Comments (13)
Hello,
Thanks for the feedback. We have a new version of the streams-to-firehose forwarder that will support deaggregation of Kinesis Data written by Kinesis Producer Library, and I will ensure your points are addressed in that.
Regards,
Ian
from lambda-streams-to-firehose.
For the last error - it will be quite unwieldy to validate the Delivery Stream Name rather than letting the PutRecordBatch request do this, so I expect this will stay the same.
Thx,
Ian
from lambda-streams-to-firehose.
Thanks for your very quick response.
To be clear, I was only suggesting some changes to the documentation in the README file, not any code changes. The code works great as it stands and I have no problems there. The issue for me was getting the code successfully running required a few hints that might help others in a similar situation get up and running more smoothly.
Do you want to close this issue or leave it open?

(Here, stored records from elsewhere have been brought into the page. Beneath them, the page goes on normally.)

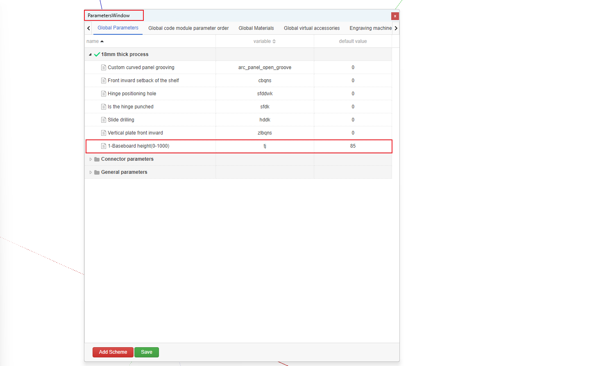Open Global code module parameter order tab
Image resolution: width=594 pixels, height=366 pixels.
188,28

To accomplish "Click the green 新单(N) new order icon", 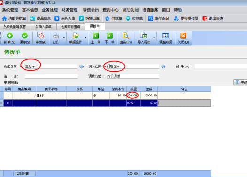I will (x=9, y=36).
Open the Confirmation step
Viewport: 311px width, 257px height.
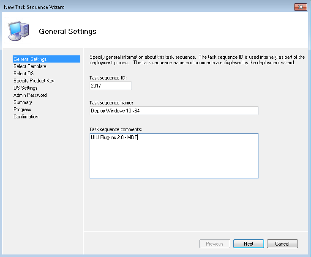pos(26,117)
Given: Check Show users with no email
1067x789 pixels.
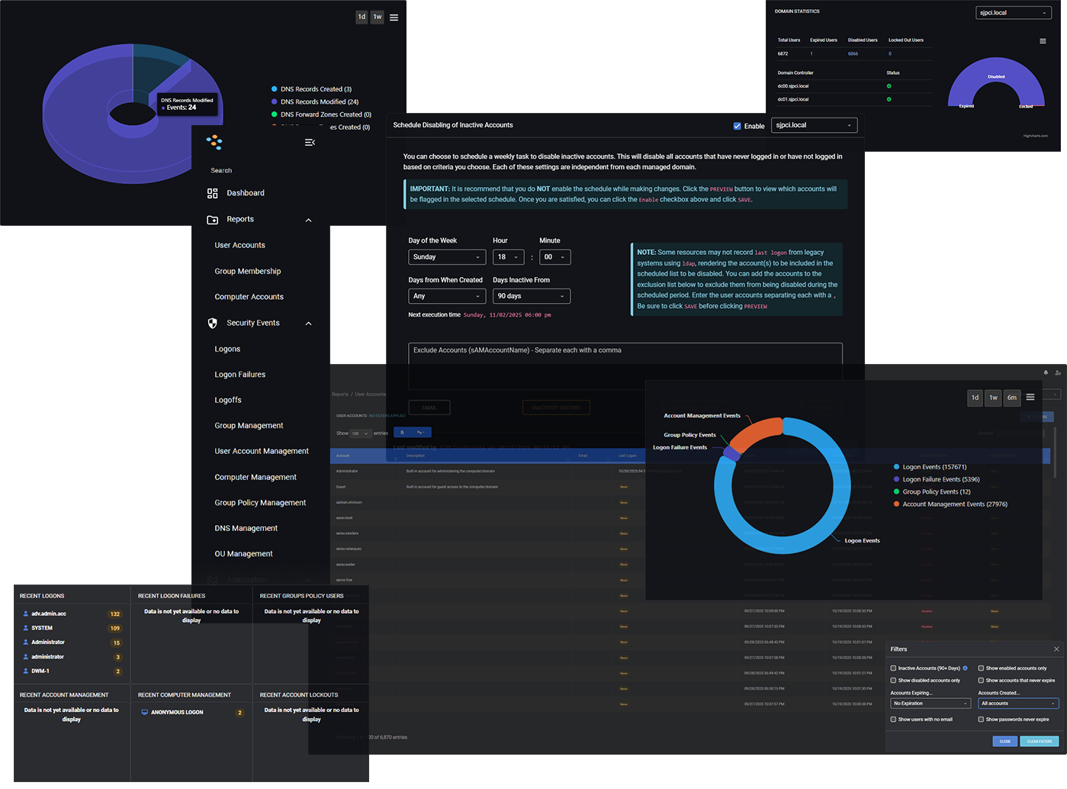Looking at the screenshot, I should [x=894, y=720].
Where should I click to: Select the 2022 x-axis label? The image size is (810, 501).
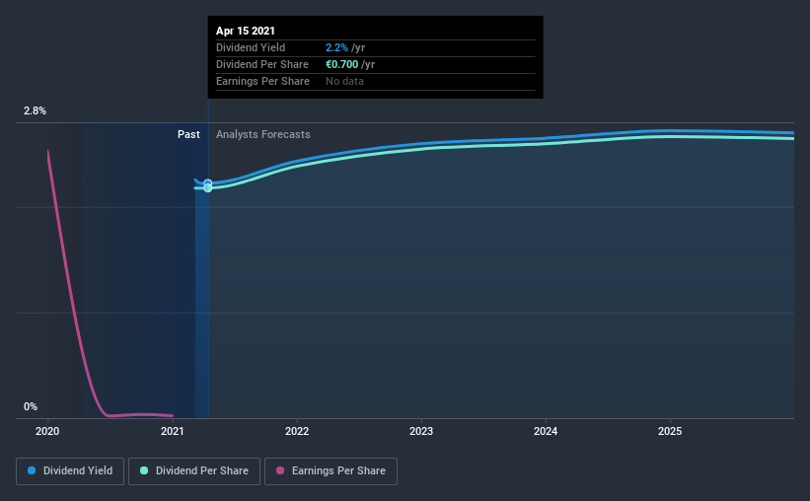point(297,431)
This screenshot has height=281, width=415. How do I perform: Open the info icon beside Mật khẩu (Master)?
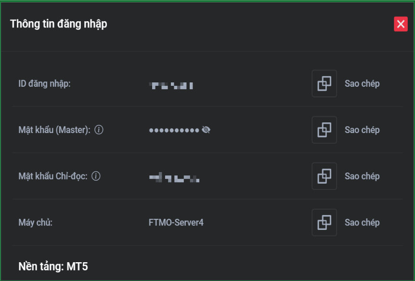pyautogui.click(x=99, y=130)
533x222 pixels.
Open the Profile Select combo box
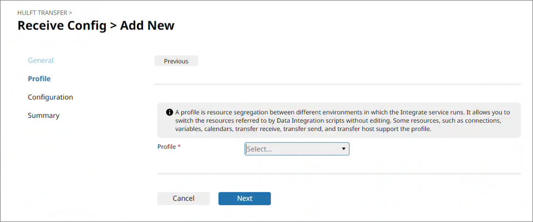pos(297,149)
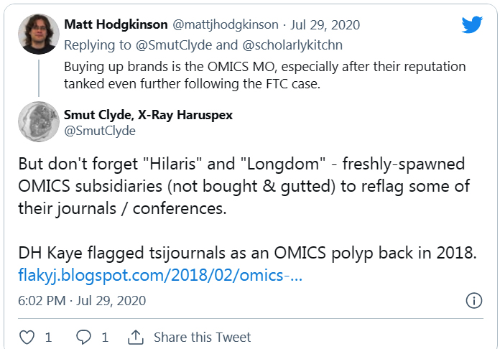Click the reply count number

[103, 337]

from lambda-streams-to-firehose.
I will close this, because I believe it is being properly addressed. I have found that the nodejs code performance is too slow for our use and have migrated to using some python code based on the python kinesis example. Performance is nearly 10x better. Thanks for the useful repository example, however, in getting the project started!
from lambda-streams-to-firehose.
I'd love to hear about the performance metrics you observed, and if your Python code is functionally the same or if you have a model more tailored to your specific data?
from lambda-streams-to-firehose.
Our code is a drop-in replacement for yours. The only "customisation" is that our records are text so we batch separate lines into single records with newline delimiters for Firehose. It would not work for binary data at present. We also did not implement any features around formatting the records. It is about 30 lines of python based on the python kinesis lambda example in the AWS console. We rewrote it in Python because that is a native language for us, and I was unable to figure out where the potential bottleneck was in the nodejs code.
With your nodejs lambda function, we started with a Kinesis input batch size of 5000 but quickly ran into the 4MB firehose output batch size limit. We dropped the Kinesis batch size to 2000 and had several hundred invocation errors per hour (60 second timeouts!). Execution times were averaging 10-20 seconds, and memory utilisation was between 150MB-200MB. More concerning was that the Kinesis iterator age hovered in the 70K-85K second (one day) range. We were never able to catch up with the incoming 20K-40K records per second flow into Kinesis.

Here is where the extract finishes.